Geoff Dyer opent zijn verzameld “journalistiek” werk Anglo-English Attitudes met een apologie voor zijn voortvarendheid.
'When writers have achieved a high enough profile they are sometimes prevailed upon to publish their “occasional pieces” (i.e. their journalism). The author agrees, reluctantly, modestly […] because this kind of put-together is considered a low form of book, barely a book at all. My own case – and my opinion of such collections – is a little different. For a start it was my publisher who was prevailed upon and I was the one doing the prevailing. Almost as soon as I began writing for magazines and newspapers I hoped one day to see my articles published in book form.'
Iets gelijkaardigs had Asis Aynan kunnen schrijven aan het begin van Gebed zonder eind, het boek dat enkele van zijn eerder gepubliceerde reisverhalen, reportages en voordrachten bundelt. Al geeft Aynan in zijn verantwoording wel toe dat hij het nodig achtte de stukken te herwerken – om ze beter op elkaar te laten aansluiten. Want het moet gezegd... niet alleen de stijl en de toon, ook de thema's die in Gebed zonder eind behandeld worden, schurken in sommige gevallen zodanig dicht tegen elkaar aan, dat ze dreigen vlam te vatten waarop het boek tot as verwordt in de handen van de lezer.
Ego vs ik
Toch is er ook een centraal onderwerp vast te pinnen in de bundel met de enigszins religieus aandoende titel: Asis Aynan zelf. Aan het begin van het boek leert de lezer Aynan kennen als een migrantenkind dat niet 'tussen' twee culturen leefde – Nederland en Marokko – maar 'in' twee culturen. Een leven steunend op armoede ook, zo blijkt, wat hij illustreert met het cliché dat 'armoede misschien een slechte opvoeder is, maar wel vindingrijk maakt'. Hij lijkt in eerste instantie een schuchtere jongen die stap voor stap de wereld leert kennen, maar geconfronteerd wordt met de gekende barrière waar jongens (en meisjes) van Marokkaanse origine vaak mee te maken krijgen: te weinig kansen in het onderwijs. Hij wordt doorverwezen naar een technische school om hem, volgens de leerkracht, 'te beschermen'.

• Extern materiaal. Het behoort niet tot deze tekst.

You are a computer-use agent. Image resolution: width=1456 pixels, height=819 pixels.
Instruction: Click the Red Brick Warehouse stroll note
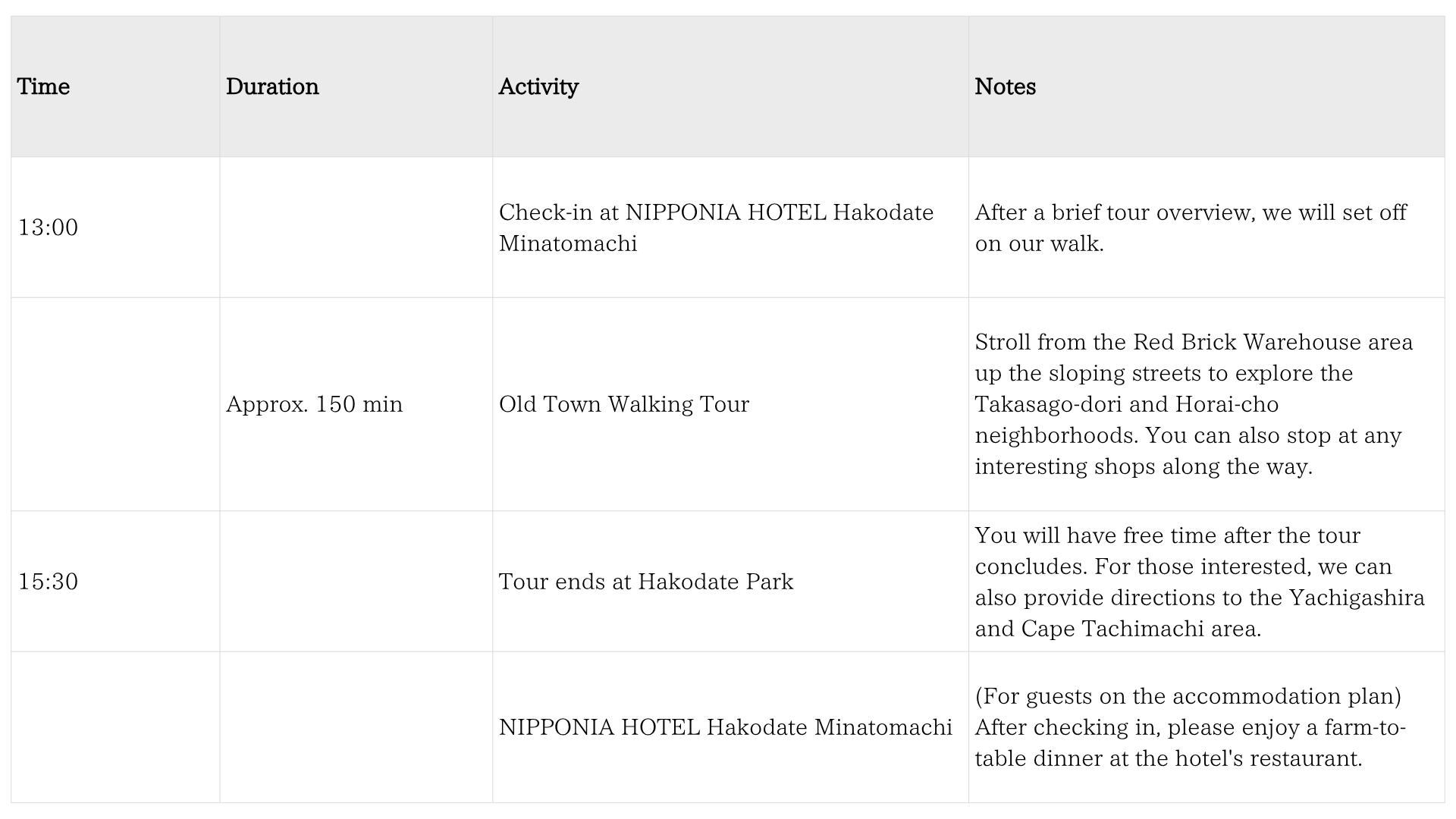tap(1194, 404)
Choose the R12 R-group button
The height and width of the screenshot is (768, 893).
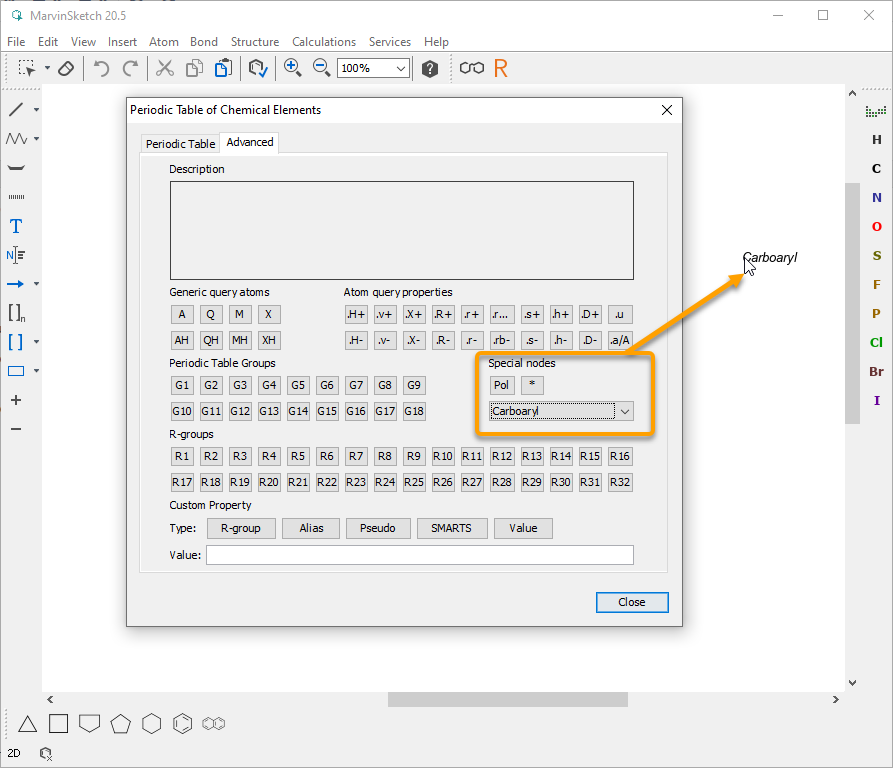tap(502, 456)
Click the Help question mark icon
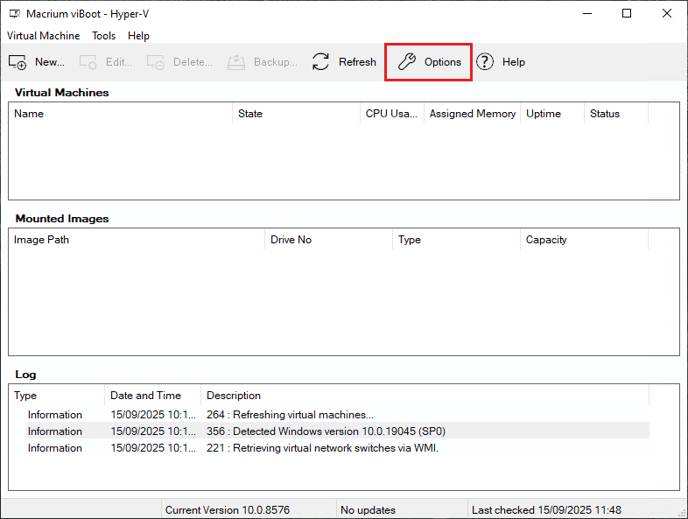The width and height of the screenshot is (688, 519). pos(485,62)

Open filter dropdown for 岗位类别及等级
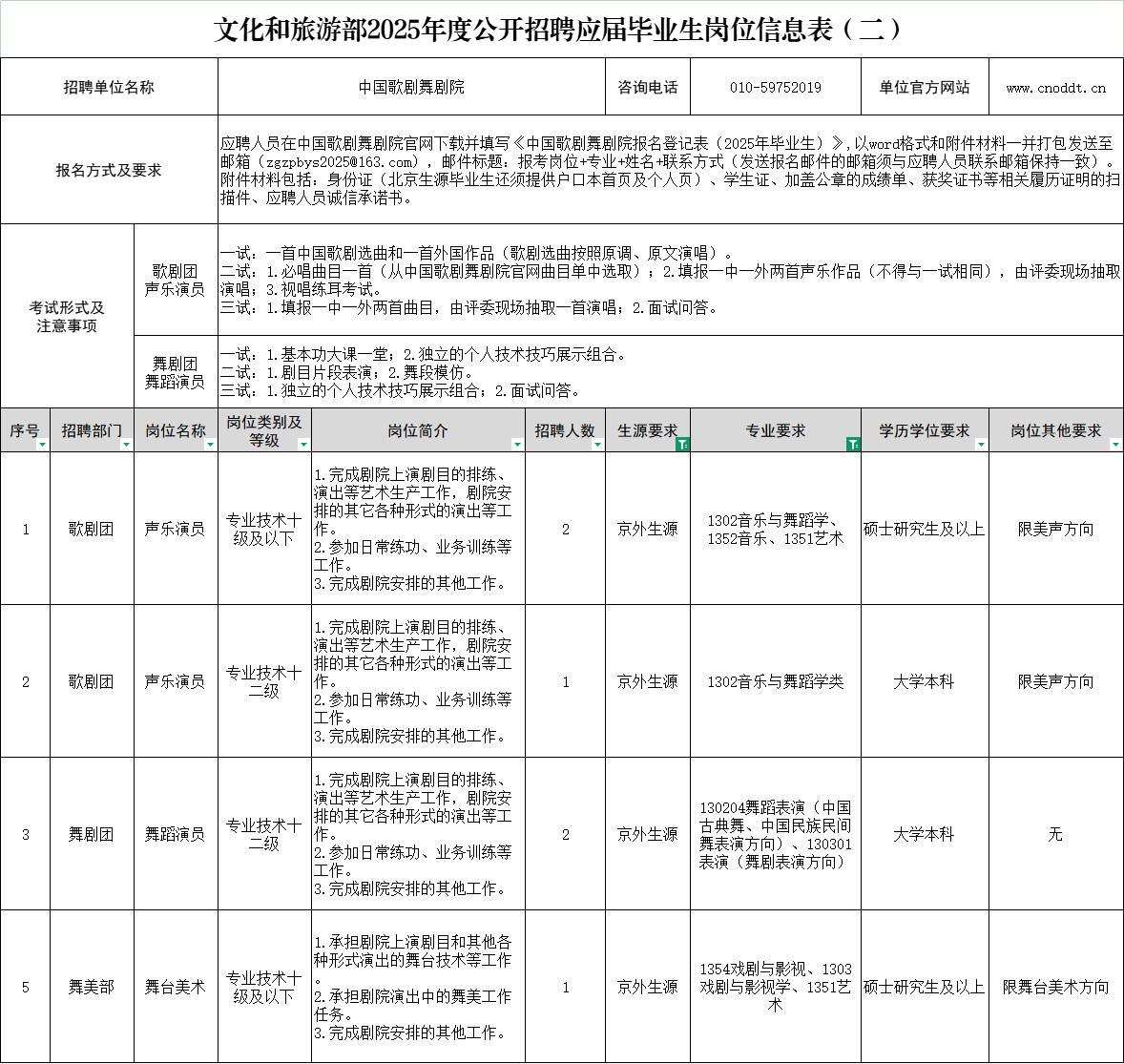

Aynan benadrukt vooral zijn 'anders zijn', en verwijt tussen de regels de personen die hem omwille van dat 'anders zijn' minachtend opnemen van kop tot teen. 'Denkend aan mijn jeugd zie ik veel afkeurende, vragende en afkerige blikken.' Soms zakt hij door de grond van schaamte en wil hij vluchten. 'Weg van waar ik me bevond, weg van wie ik was.'
Maar hoe ouder hij wordt, hoe meer 'spel verandert in competitie'. Een competitie die hij aangaat door zijn directe omgeving – waarin hijzelf de hoofdrol speelt – en religie beter te observeren en kritisch tegen het daglicht te plaatsen. Een leuke anekdote is die over een geile imam die zich laat verleiden door een zwoele telefoonstem, of het (fictieve) verhaal van Kdefkdef die zodanig genoot van een ritje in zijn nieuwe Mercedes dat hij het middaggebed totaal vergat. Verhalen die illustreren hoeveel hypocrisie er volgens Aynan gepaard gaat met het praktiseren van een geloof.
Marokko
En die hypocrisie treft hij overal in Marokko. Aynan loopt niet al te hoog op met de Marokkaanse monarchie. De huidige koning Mohammed VI bestempelt hij als weinig sympathiek en een citaat van de vorige koning Hassan II uit een televisietoespraak aan het Marokkaanse volk dat Aynan als motto implementeert, Jullie beesten, jullie wilden, mag je met de nodige ironie lezen. De schrijver ziet Marokko als een land dat nooit in het reine gekomen is met zijn rotte verleden, de mensenrechten niet serieus neemt en de wet handhaaft op basis van corruptie. Aynan citeert zijn gids Makim in Marokko: 'Wie zich hier aan de regels houdt, snapt niets van de regels.'
Opnieuw Makim: 'Van de overheid mag je niets, maar we doen alles, zo is dat geregeld in dit land.' Aynan ontdekt dat de barretjes in Marokko onder de grond zijn gestopt, want 'er gebeuren dingen die het religieuze licht van de begane grond niet kunnen verdragen'. Hij ziet mannen in kostuums samen zitten met rondborstige vrouwen voorzien van stevige konten. Hoeren, al worden ze in Marokko eerder 'vriendinnetjes' genoemd.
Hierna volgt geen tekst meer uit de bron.